Il risultato è che erano «malaticci», di bassa statura, con un picco di mortalità, in estate, per diarrea e malattie gastrointestinali. La vita media era di 30 anni. Le ragazze si sposavano a 15 e facevano molti figli: la moglie di Marco Aurelio, per esempio, ne diede alla luce 14. Era una società giovanissima, con una grande crescita demografica e una notevole urbanizzazione.
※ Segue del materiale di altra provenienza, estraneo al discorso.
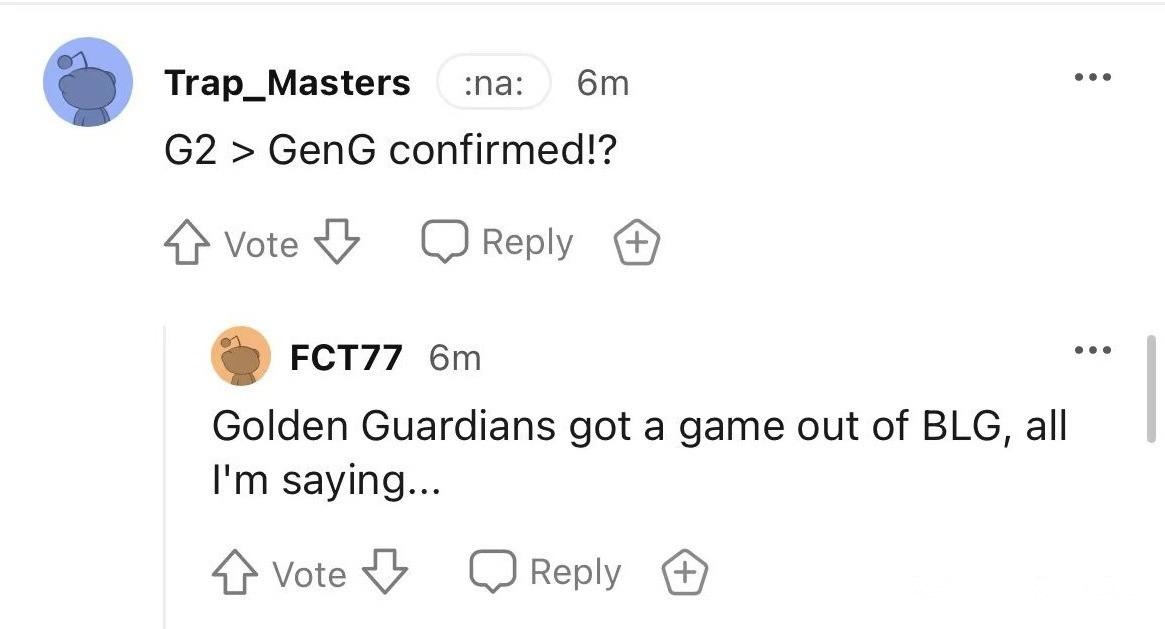This screenshot has width=1165, height=629.
Task: Click the Trap_Masters comment timestamp 6m
Action: pos(603,83)
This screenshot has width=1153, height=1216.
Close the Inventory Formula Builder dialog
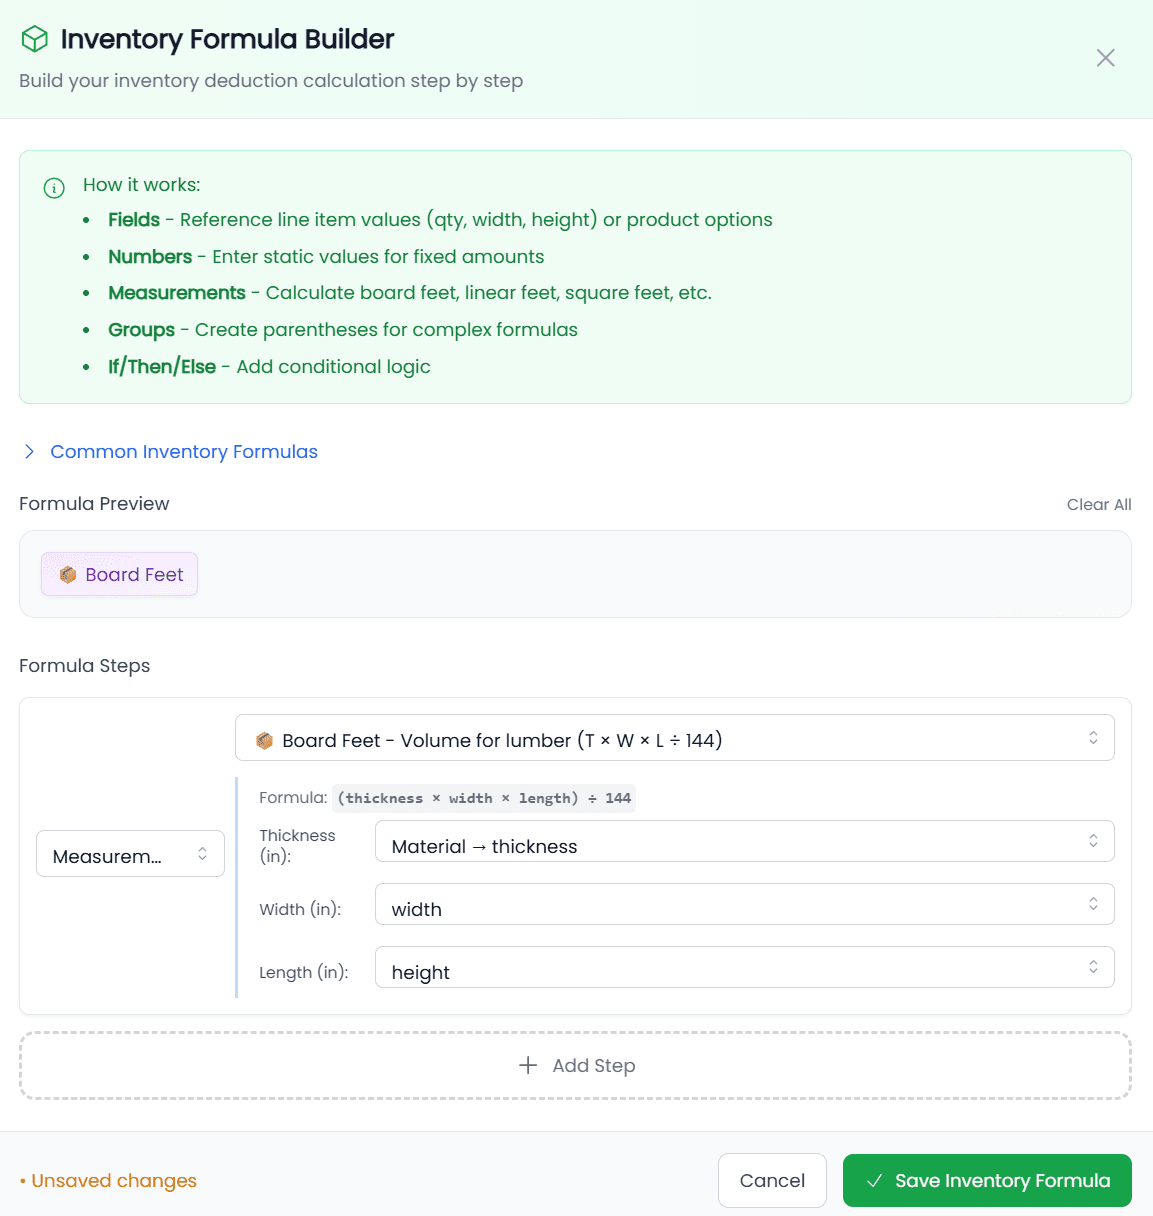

Proprio lo sviluppo delle città portò al primo disastro sanitario della storia, la “peste antonina”. I romani erano abituati alle epidemie, già una decina avevano colpito negli ultimi 200 anni, ma questa volta l’estensione e la violenza furono tali da lasciare tutti sconvolti. Il virus (forse vaiolo) arrivò dall’India e dalla Cina, sulle navi che portavano merci ai porti romani del mar Rosso. Da qui, lungo le reti commerciali, la prima epidemia globale della storia dilagò nell’impero uccidendo 7 milioni di persone, uno su 10. Galeno cercò invano un rimedio, finché fu costretto anche lui a fuggire dalla capitale impestata. L’impero riuscì a riprendersi, ma un secolo dopo, proprio mentre si festeggiavano i mille anni dalla fondazione di Roma, un’altra pestilenza ancora più devastante diede il colpo di grazia a un impero indebolito da disordini politici e siccità.
Clima
Bisogna dire subito che i romani furono molto fortunati: dal 250 a.C. al 150 d.C. godettero di ben 400 anni di clima stabile, mite, piovoso e caldo, ottimale quindi per coltivazioni, sviluppo demografico e commerci. I vulcani se ne stettero tranquilli, senza inquinare l’atmosfera con emissioni capaci di limitare l’energia in arrivo dal Sole, il quale ebbe un periodo di stabilità. Il contesto fu così favorevole che gli studiosi l’hanno chiamato Optimum climatico romano, considerando che invece il nostro pianeta è sempre stato soggetto a «violente oscillazioni del sistema climatico globale» (Kyle Harper, Il destino di Roma, Einaudi). Alla fine di questo periodo ottimale, l’avanzare del deserto del Sahara, una volta verdeggiante, cominciò a mettere in crisi il “granaio di Roma”, cioè le coste dell’Africa settentrionale. I romani, poi, peggiorarono la situazione senza saperlo, tagliando le foreste e quindi contribuendo alla diminuzione delle piogge. La potenza militare e organizzativa romana nulla poteva contro clima e malattie: furono questi due nemici invisibili a distruggere l’impero, molto più dei “barbari” che premevano alle frontiere. Come spiega Kyle Harper nel suo libro, «le forze dell’evoluzione sono in grado di cambiare il mondo in un attimo». E distruggere le civiltà.
Oggi
Rispetto ai romani, noi abbiamo il vantaggio di conoscere bene entrambe le minacce. Abbiamo imparato a combattere le malattie, passando da 30 a 80 anni medi di vita, e sappiamo come limitare il riscaldamento del pianeta diminuendo il ricorso alle fonti più inquinanti. Invece di litigare, allora, sui vaccini o sull’opportunità di incendiare l’Amazzonia o su quanto sia significativo il contributo delle attività umane al cambiamento climatico in atto, cerchiamo di preoccuparci, tutti insieme, della sopravvivenza della nostra civiltà. Non abbiamo molto tempo a disposizione.